You must be 18+ to attend, and able to prove it. The production is filled with absurd comedy, acrobats, sophisticated humor, double entendres, suggestive & unusual visuals and heavy references to drinking. The show is designed for grown-ups.
You Betcha! You can count on a brand new experience every year!
The show is approximately 90-minutes and includes a 15 minute intermission.
The Drink-Ory Garden® is a garden where you can drink. Eh? Get it? Anyways...
A Drink-Ory is simply a place for drinking, much like a laboratory is a place for experiments or a conservatory is a place for music. Perfectly sensible, really.
Opening one hour before showtime, the Drink-Ory Garden serves an array of savory snacks, potent potions, enticing elixirs, bitter brews, and other necessities for a proper evening of revelry.

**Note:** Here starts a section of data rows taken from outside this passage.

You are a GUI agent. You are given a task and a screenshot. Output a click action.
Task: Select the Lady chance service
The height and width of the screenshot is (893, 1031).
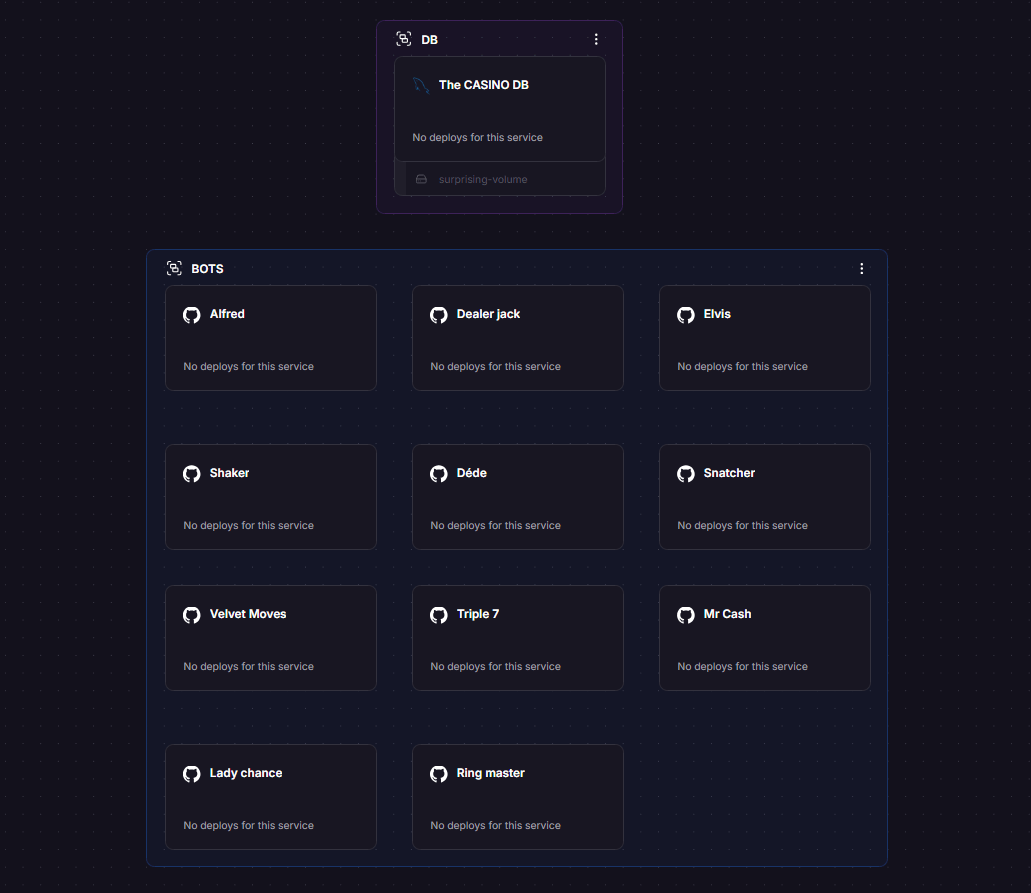[270, 797]
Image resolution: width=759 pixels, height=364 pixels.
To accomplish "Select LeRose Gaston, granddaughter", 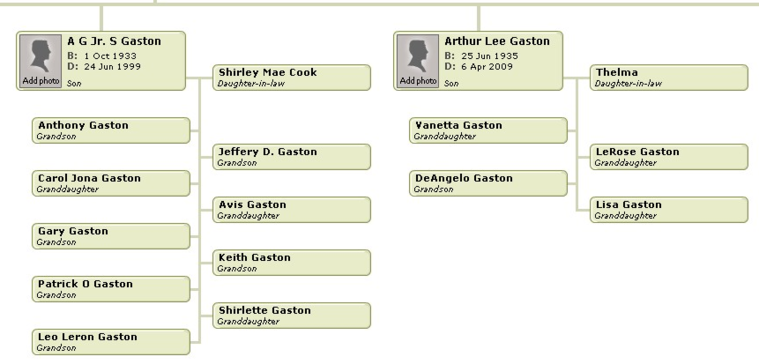I will tap(669, 157).
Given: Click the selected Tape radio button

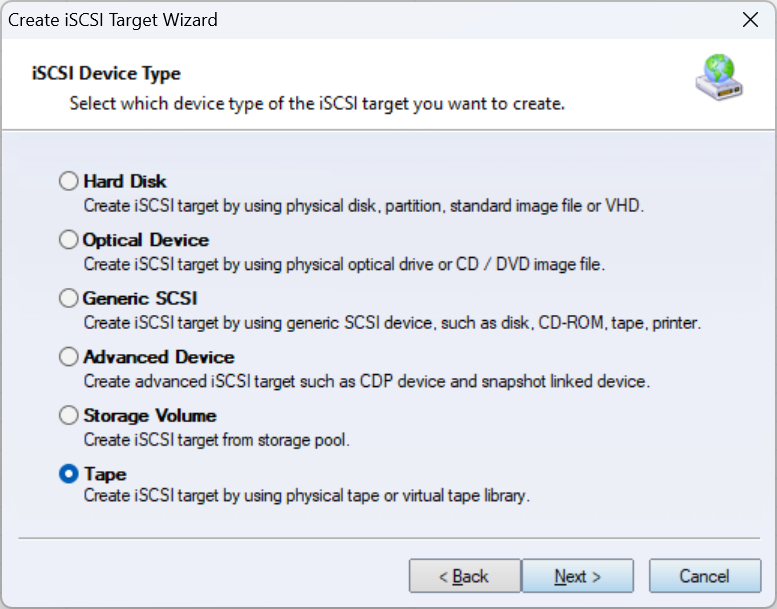Looking at the screenshot, I should [69, 474].
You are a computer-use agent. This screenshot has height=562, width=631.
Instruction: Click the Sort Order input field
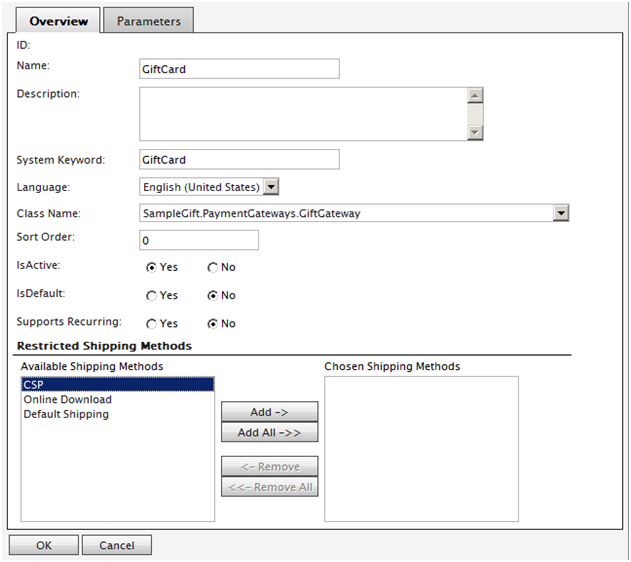(x=199, y=241)
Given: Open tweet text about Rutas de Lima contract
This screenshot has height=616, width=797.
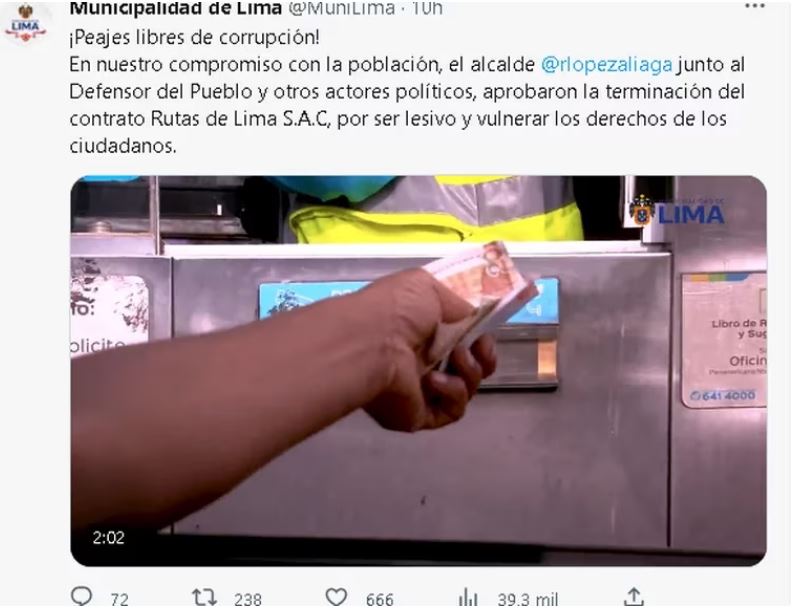Looking at the screenshot, I should 407,105.
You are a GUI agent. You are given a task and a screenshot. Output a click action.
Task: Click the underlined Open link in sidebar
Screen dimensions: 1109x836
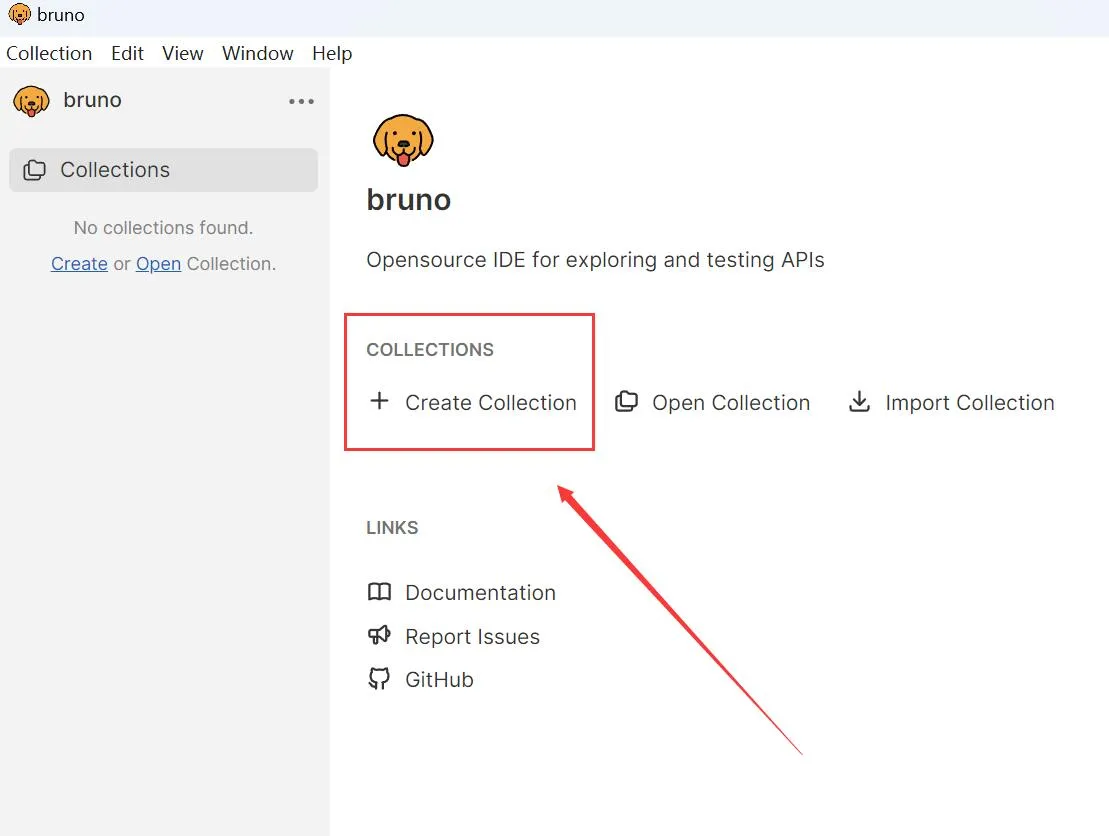point(158,264)
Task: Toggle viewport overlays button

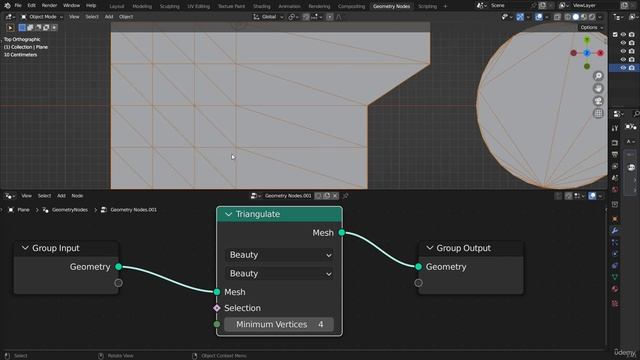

So come early, order something you can't pronounce, and enjoy the festive atmosphere.
All items in the Garden are available for purchase. They are not included with the price of the ticket.
Well, Mr. Swindle likes to call it "The Peculiarium." It is best described as an intimate traveling theater that provides a close proximity to world-class performers. It is also referred to as "The Boutique Big Top" or "The ODD-itorium" but, from a technical stand point, the word "tent" will suit just fine. So, to answer your question, yes, it is inside of a tent.
Of Course! Mr. Swindle wouldn't want your crack to sweat, I mean crack a sweat. Climate control is a top priority! Mr. Swindle will ensure that you are comfortable inside the Peculiarium.
Yes! Mr. Swindle does provide the finest urinariums at no additional charge! Normally, Mr. Swindle would prefer to lower your expectations, so he can exceed them, but these potties are nice!
Mr. Swindle went to great expense to please the posterior with comfortable seating for all his guests! Yes, all seats are cushioned. There are no benches, only individual seats.
All ticket sales are final and non-refundable. However, tickets are fully exchangeable with at least 72 hours' notice for any performance on the current tour, subject to availability.
Each order includes one free exchange. Additional exchanges are $5 per ticket.
If the new ticket price is higher, the difference must be paid. No refunds or credits will be issued for lower-priced tickets.
Indeed. Groups of 10 or more guests qualify for discounted tickets. Whether you're organizing a birthday celebration, social club, corporate outing, motor coach tour, family gathering, fundraiser, or simply traveling with an unusually large collection of friends, Mr. Swindle welcomes your assembly. Contact us with your preferred date, city, and estimated group size, and we'll help devise a suitably advantageous arrangement.
Do you have a small fortune? Then yes, anything is achievable with enough money. Birthdays, corporate misadventures, anniversary parties, fundraising galas, charity auctions, and the occasional ill-advised wedding. Whether you're raising money, raising spirits, or raising eyebrows, tell us your scheme on the Contact page and we'll see what trouble we can get into together.
Mr. Swindle is indeed a generous man. His performances have raised over $200,000, freshly laundered, for local charities. A Swindler or a Robin Hood? You decide.